MR. KUNSTLER: Now I ask you this question. When you were referring to those guns, did you not use the phrase "in his home"?

THE WITNESS: Yes.

MR. SCHULTZ: Objection to the form of question. Mr. Kunstler is doing the testifying and using the witness as a sounding board.

THE COURT: Yes, the form is bad. I sustain the objection.

MR. KUNSTLER: All right. What did you say in that speech, Mr. Seale, with reference to where those guns were to be?

THE WITNESS: I said "Put the guns in your home, .357 Magnum, M-1, .45s." I referred to these kind of guns or anything else. You have a right to do it, and that ,
s part of our program in the Party, a constitutional right to arm yourself.

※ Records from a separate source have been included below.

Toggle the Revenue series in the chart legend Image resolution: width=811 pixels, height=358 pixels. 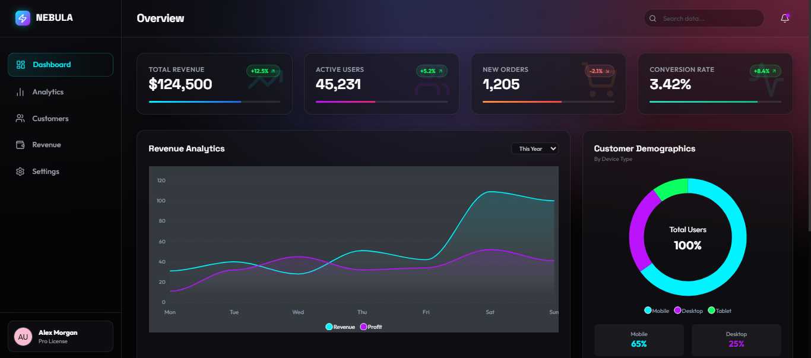[340, 327]
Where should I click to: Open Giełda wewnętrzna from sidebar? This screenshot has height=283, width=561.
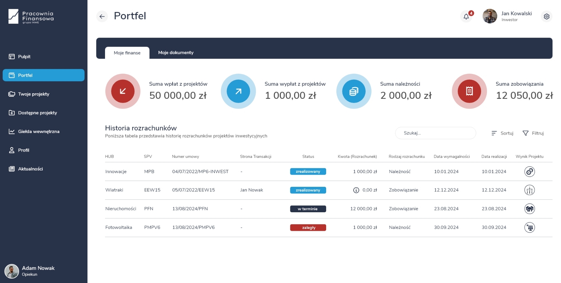tap(38, 131)
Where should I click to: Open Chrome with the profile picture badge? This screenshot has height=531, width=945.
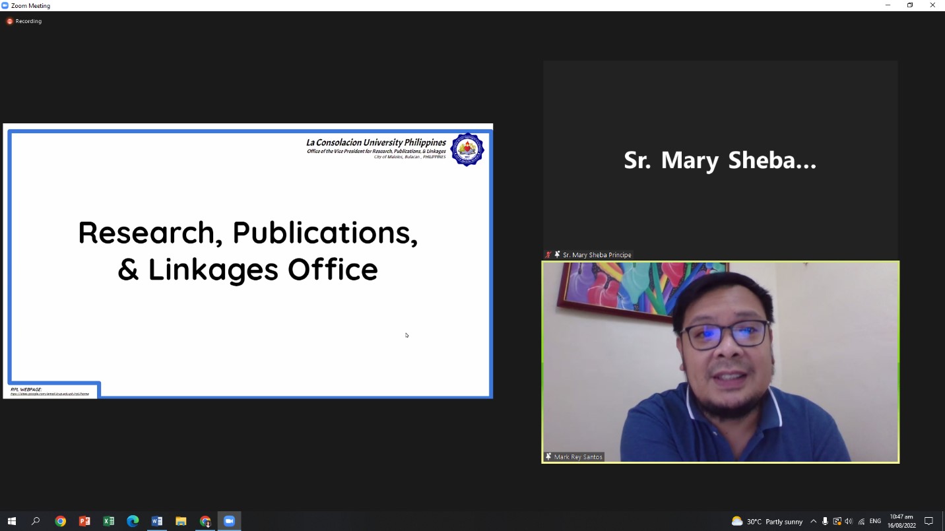(x=205, y=521)
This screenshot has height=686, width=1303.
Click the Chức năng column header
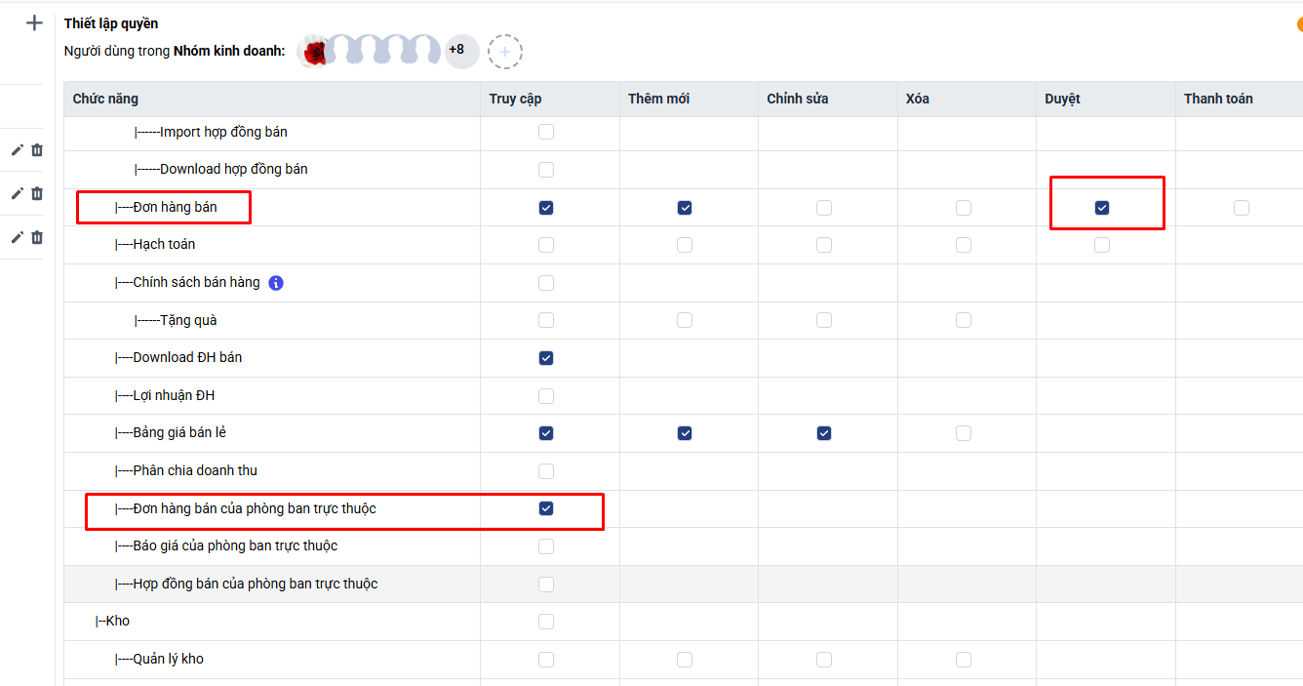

THE COURT: All right. You've answered the question.

MR. KUNSTLER: Now, Mr. Seale, as to the speech that you gave in Lincoln Park on August 27, 1968, what type of person was this speech addressed to?

MR. SCHULTZ: Objection. I asked him nothing about the audience.

THE COURT: I sustain the objection to the question.

MR. KUNSTLER: In the light of that ruling, Your Honor, I have no further questions.

THE COURT: I have sustained the objection.

MR. SCHULTZ: I have no questions.

THE COURT: You may go. Call your next witness, please.

(witness excused)

VOICES: Power to the people! Power to the people!